Just wanted to highlight this New York Times article - Darwin's God - written by Robin Marantz Henig. http://www.nytimes.com/2007/03/04/magazine/04evolution.t.html?_r=1&ref=magazine&oref=slogin

Essentially it fleshes out an interesting debate among scientists studying the evolution of religion. These scholars believe that religious belief is an outgrowth of brain architecture that evolved during early human history. But what they disagree on is why a tendency to believe evolved. There are two clear camps: Belief itself is adaptive versus belief is just an evolutionary byproduct, a mere consequence of some other adaptation in the evolution of the human brain. In short, are we hard-wired to believe in God? And if we are, how and why did that happen?

The writer relates some interesting experiments:

- Anthropologist Scott Attran sometimes presents his students with a wooden box that he pretends is an African relic. “If you have negative sentiments toward religion,” he tells them, “the box will destroy whatever you put inside it.” Many of his students say they doubt the existence of God, but in this demonstration they act as if they believe in something. Put your pencil into the magic box, he tells them, and the nonbelievers do so blithely. Put in your driver’s license, he says, and most do, but only after significant hesitation. And when he tells them to put in their hands, few will. If they don't believe in God, what exactly are they afraid of?

-The idea of an infallible God is comfortable and familiar, something children readily accept. You can see this in the experiment Justin Barrett conducted recently — a version of the traditional false-belief test but with a religious twist. Barrett showed young children a box with a picture of crackers on the outside. What do you think is inside this box? he asked, and the children said, “Crackers.” Next he opened it and showed them that the box was filled with rocks. Then he asked two follow-up questions: What would your mother say is inside this box? And what would God say?

As earlier theory-of-mind experiments already showed, 3- and 4-year-olds tended to think Mother was infallible, and since the children knew the right answer, they assumed she would know it, too. They usually responded that Mother would say the box contained rocks.

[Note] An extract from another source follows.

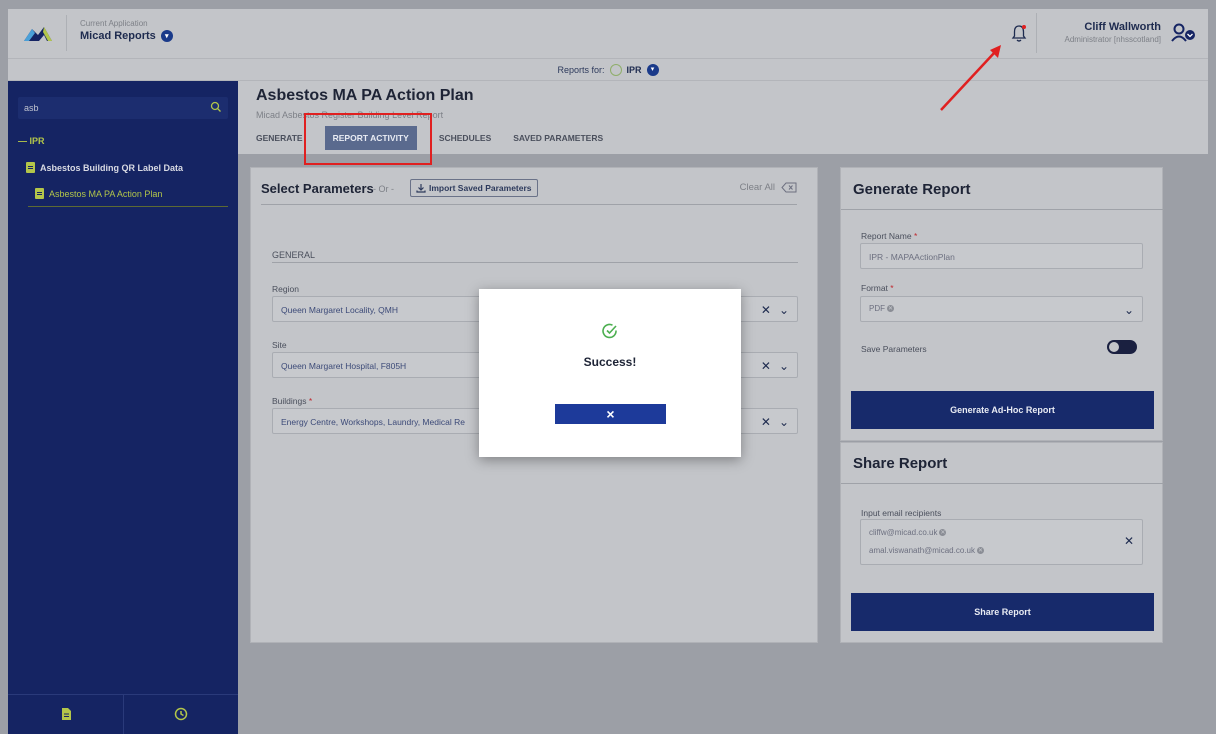 This screenshot has width=1216, height=734. What do you see at coordinates (912, 257) in the screenshot?
I see `report-name-value: IPR - MAPAActionPlan` at bounding box center [912, 257].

But 5- and 6-year-olds had learned that Mother, like any other person, could hold a false belief in her mind, and they tended to respond that she would be fooled by the packaging and would say, “Crackers.”

And what would God say? No matter what their age, the children, who were all Protestants, told Barrett that God would answer, “Rocks.” This was true even for the older children, who, as Barrett understood it, had learnt that, in certain situations, people could be fooled — but they had also learned that there is no fooling God.

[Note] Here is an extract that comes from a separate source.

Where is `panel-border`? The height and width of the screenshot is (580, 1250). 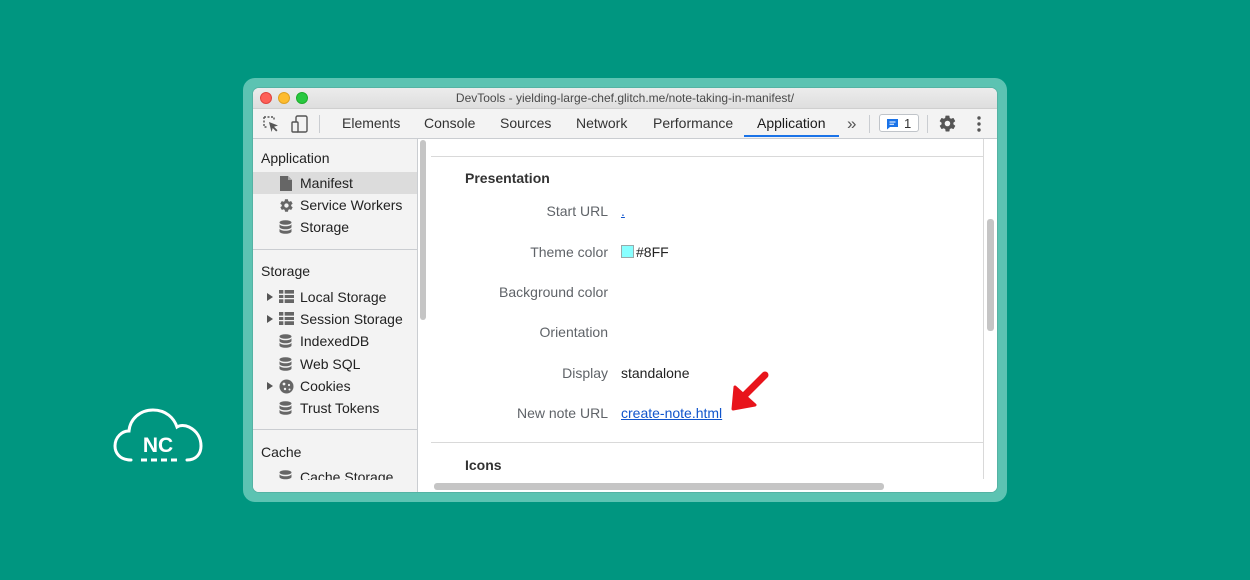
panel-border is located at coordinates (984, 309).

The article also asks a prominent member of the byproduct camp, Justin Barrett, who also happens to be a Christian how his view of God as a byproduct of our mental architecture coexists with his Christianity. Why doesn't the byproduct theory turn him into a sceptic?

Barrett replies: "Christian theology teaches that people were crafted by God to be in a loving relationship with him and other people. Why wouldn't God, then, design us in such a way as to find belief in divinity quite natural?"

"Suppose science produces a convincing account for why I think my wife loves me - should I then stop believing that she does?"

I like the article because it gives a very good primer into the current debate on the biological explanations for a belief in God. To me, it seems that the harder the attempts at using evolution to account for God and why we believe, the more the evidence points towards the existence of God. The article suggests that we are hard-wired to believe in God. Does that sound familiar?

Ecclesiastes 3:11
He has made everything beautiful in its time. Also He has put eternity in their hearts, except that no one can find out the work that God does from beginning to end.